About a half an hour later a patrolman found the store gate open and the door to the store ajar. Upon investigation the policeman found closets, drawers and trunks had been broken into and the contents scattered on the floor. He also found a blood-stained hammer lying on the floor. Near the front of the store was a pool of blood with a trail of blood leading behind the showcases where the policeman found Wilson's body with his skull crushed. Wilson's face was nearly unrecognizable and his pants had been almost pulled off and the pockets had been turned inside out. There was a towel around Wilson's neck which apparently had been used to strangle him.
Wilson was last seen alive at about 6 o'clock when he left his boarding house to return to his store.

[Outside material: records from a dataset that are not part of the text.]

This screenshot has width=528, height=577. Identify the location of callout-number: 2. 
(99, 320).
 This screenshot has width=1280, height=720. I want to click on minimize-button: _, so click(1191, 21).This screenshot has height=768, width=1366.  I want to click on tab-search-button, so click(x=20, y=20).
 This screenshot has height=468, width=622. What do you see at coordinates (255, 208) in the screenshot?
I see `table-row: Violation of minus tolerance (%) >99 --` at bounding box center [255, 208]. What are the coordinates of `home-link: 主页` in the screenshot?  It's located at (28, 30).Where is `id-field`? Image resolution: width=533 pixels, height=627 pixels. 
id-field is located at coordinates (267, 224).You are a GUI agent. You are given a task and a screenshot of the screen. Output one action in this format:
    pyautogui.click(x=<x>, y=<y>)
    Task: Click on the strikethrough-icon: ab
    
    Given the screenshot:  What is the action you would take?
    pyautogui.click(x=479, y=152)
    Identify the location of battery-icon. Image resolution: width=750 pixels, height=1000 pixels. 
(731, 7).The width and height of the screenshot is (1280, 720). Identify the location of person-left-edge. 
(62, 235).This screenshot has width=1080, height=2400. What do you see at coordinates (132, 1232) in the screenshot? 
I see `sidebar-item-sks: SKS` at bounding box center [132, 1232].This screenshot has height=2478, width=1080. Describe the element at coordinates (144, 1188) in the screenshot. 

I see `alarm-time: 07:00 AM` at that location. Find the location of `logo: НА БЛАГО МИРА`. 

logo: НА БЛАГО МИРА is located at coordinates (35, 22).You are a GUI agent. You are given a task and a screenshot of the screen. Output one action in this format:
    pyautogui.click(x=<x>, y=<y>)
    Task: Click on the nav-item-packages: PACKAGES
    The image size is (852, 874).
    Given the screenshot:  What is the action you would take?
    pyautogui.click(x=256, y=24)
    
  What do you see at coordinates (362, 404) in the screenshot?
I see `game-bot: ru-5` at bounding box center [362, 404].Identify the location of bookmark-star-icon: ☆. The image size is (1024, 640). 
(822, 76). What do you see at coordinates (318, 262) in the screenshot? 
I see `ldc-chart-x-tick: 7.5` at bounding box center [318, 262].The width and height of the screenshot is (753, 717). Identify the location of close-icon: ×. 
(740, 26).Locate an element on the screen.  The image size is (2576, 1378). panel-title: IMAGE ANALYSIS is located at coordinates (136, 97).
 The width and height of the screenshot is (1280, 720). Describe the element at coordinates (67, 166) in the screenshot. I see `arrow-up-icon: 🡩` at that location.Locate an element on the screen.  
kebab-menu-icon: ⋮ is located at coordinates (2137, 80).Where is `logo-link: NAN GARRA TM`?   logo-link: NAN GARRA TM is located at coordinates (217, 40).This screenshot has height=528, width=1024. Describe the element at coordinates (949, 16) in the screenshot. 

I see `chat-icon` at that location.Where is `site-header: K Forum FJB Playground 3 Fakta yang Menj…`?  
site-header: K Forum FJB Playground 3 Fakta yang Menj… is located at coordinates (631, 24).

The men who killed him were evidently familiar with his habits and apparently forced an entrance to the store while he was out and waited for his return. Wilson was supposed to keep a large sum of money in the store. There were no clues as to the identity of the perpetrators.
Enter William Harris. On the night of October 4, 1897 Harris turned himself in to Philadelphia police, claiming he was one of three men who had murdered Wilson. Harris said he accompanied two men to Wilson’s store with the object of robbing him then beat him to death. Another account indicated Harris claimed they had beaten Wilson to death with a hatchet and that Wilson’s missing watch could be found in a potato patch in New Jersey two miles south of a town named Gloucester.
Detectives couldn’t find the watch and believed that other parts of Harris’ confession could not be corroborated. Philadelphia’s District Attorney and Director of Public Safety considered Harris not to be of sound mind and not guilty. They had also discovered that Harris' real name was John Tittemary and that was that.
Then in February, 1898 a fellow known as “Big Bill” Mason, who was reputed to be a well-known crook, somehow became a person of interest. One anonymous source claimed that Mason had Wilson’s watch in his possession.
“Big Bill” was William Mason, described as one of the most desperate criminals in the country. He was arrested in July 1898, along with three others: George“Red” Spencer, Thomas Reilly and Jim Coffey. Big Bill had been arrested in New York City on Monday night, July 11, 1898 and was extradited to Pennsylvania on a murder charge within four days of his arrest. Police had the serial number on Wilson's watch, but Big Bill wasn't carrying it.
On September 7, 1898 on an unrelated charge of carrying burglar tools, Red Spencer was sentenced to nine months in the penitentiary and Thomas Reilly was given a year.
After that the trail goes cold and nobody knows whatever happened to Big Bill Mason because he and the Wilson murder case just vanished from newspaper accounts! Even such a prominent researcher as John Hilbert couldn't dig up any further information.